The OpenTelemetry project is merging a profiling data model into its specification and working towards a stable implementation this year.
Austin Parker, Director of Open Source at Honeycomb, said: "Profiling is a method to dynamically inspect the behavior and performance of application code at run-time. Continuous profiling gives insights into resource utilization at a code-level and allows for this profiling data to be stored, queried, and analyzed over time and across different attributes. It’s an important technique for developers and performance engineers to understand exactly what’s happening in their code. OpenTelemetry’s profiling signal expands upon the work that has been done in this space and, as a first for the industry, connects profiles with other telemetry signals from applications and infrastructure. This allows developers and operators to correlate resource exhaustion or poor user experience across their services with not just the specific service or pod being impacted, but the function or line of code most responsible for it."
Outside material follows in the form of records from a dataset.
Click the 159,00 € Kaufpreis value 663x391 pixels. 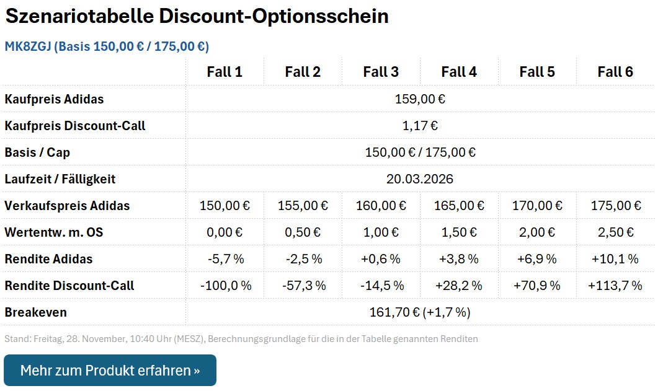[420, 99]
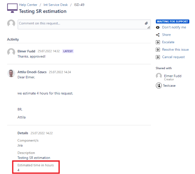The width and height of the screenshot is (195, 174).
Task: Click the Waiting for Support status badge
Action: click(x=172, y=21)
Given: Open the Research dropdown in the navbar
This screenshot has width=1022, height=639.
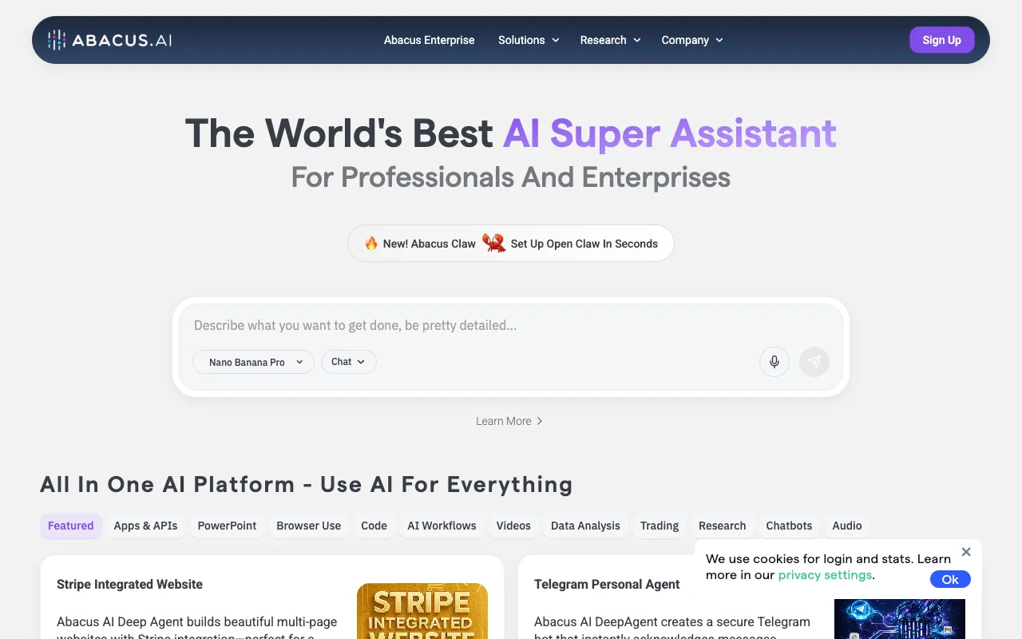Looking at the screenshot, I should (609, 40).
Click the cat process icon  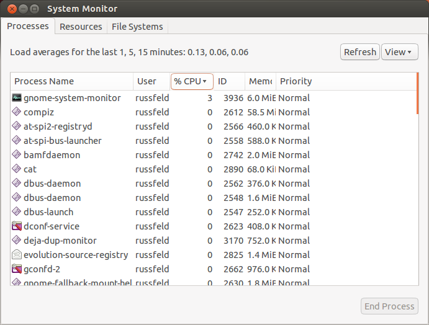click(x=17, y=169)
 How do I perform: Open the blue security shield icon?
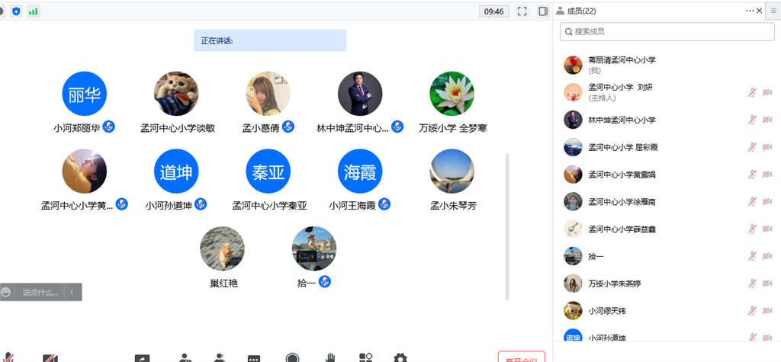tap(16, 11)
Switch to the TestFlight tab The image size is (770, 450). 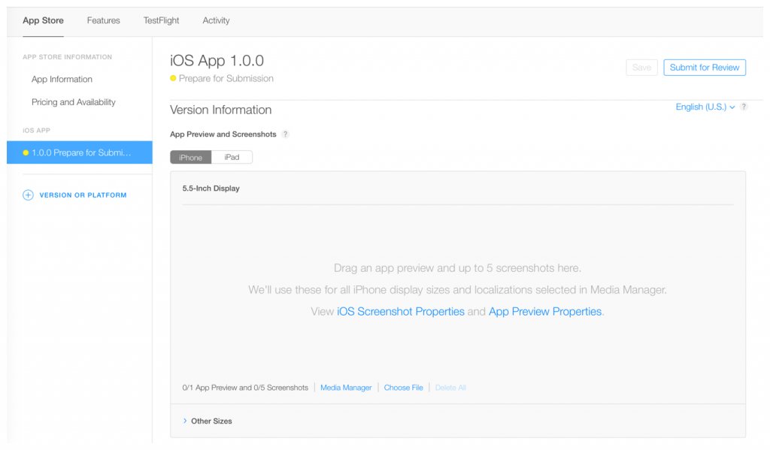point(162,21)
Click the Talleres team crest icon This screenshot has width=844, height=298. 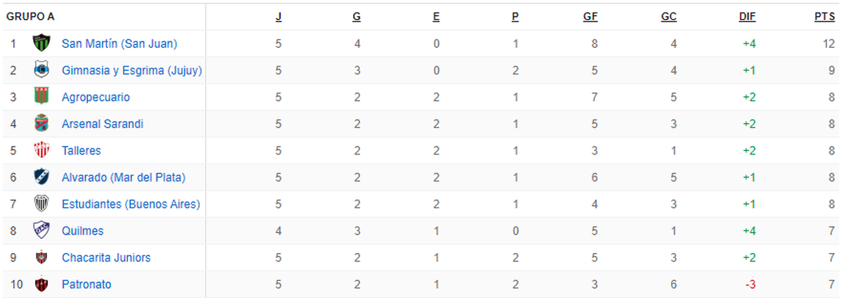[41, 150]

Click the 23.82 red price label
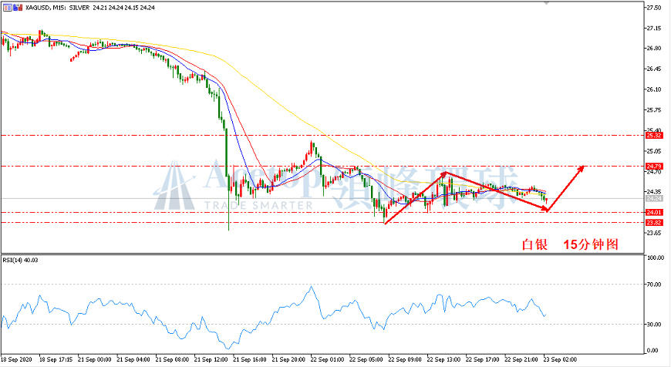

OpenTelemetry also announced the following two donations to accelerate the delivery and implementation of OpenTelemetry profiling:
- Elastic has pledged to donate their proprietary eBPF-based profiling agent
- Splunk has begun the process of donating their .NET based profiler
Profiles will support bi-directional links between themselves and other signals, such as logs, metrics, and traces. You’ll be able to easily jump from resource telemetry to a corresponding profile. For example:
- Metrics to profiles: You will be able to go from a spike in CPU usage or memory usage to the specific pieces of the code which are consuming that resource
- Traces to profiles: You will be able to understand not just the location of latency across your services, but when that latency is caused by pieces of the code it will be reflected in a profile attached to a trace or span
- Logs to profiles: Logs often give the context that something is wrong, but profiling will allow you to go from just tracking something (i.e. Out Of Memory errors) to seeing exactly which parts of the code are using up memory resources
More generally profiling helps deliver on the promise of observability by making it easier for users to query and understand an entire new dimension about their applications with minimal additional code/effort.